Reinforcement Learning based Constrained Optimal Control: an Interpretable Reward Design

Jingjie Ni

East China University of Science and Technology

Tuesday, September 30, 2025, 11:00 - 12:30

SR 01-012

Abstract:

This study introduces an interpretable reward design framework for solving constrained optimal control problems using reinforcement learning. The main challenge is to achieve both cost reduction and constraint satisfaction using a single reward function within the reinforcement learning framework. To address this, we propose interpretable reward schemes for both deterministic discrete-state and continuous-state systems, proving their optimality. For deterministic discrete-state systems, we use the minimum-cost state-flipped control for reachability in Boolean control networks as a case study. We design rewards based on the upper bound of reachability steps without cycles to ensure that terminal constraints are met while also optimizing for minimum-cost state-flipped control.
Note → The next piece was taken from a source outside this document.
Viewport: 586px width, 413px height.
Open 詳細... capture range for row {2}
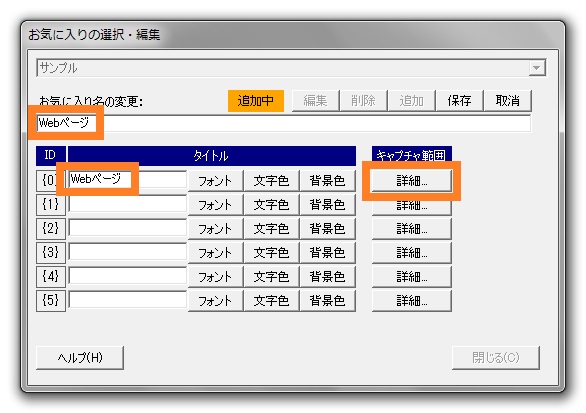click(411, 229)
In large-scale networks, we introduce adaptive variable rewards based on the known maximum steps needed to reach the target state set without cycles, which helps to speed up convergence. For deterministic continuous-state systems, the reward function is composed of four components: terminal constraint reward, guidance reward, penalty for state constraint violations, and cost reduction incentive. We present a theoretically justified reward design that establishes bounds for these components. Recognizing the importance of prior knowledge in reward design, we sequentially solve two subproblems, using each solution to inform the reward design for the subsequent problem. We also integrate reinforcement learning with curriculum learning, utilizing solutions from simpler subproblems to assist in tackling more complex challenges, thereby facilitating convergence.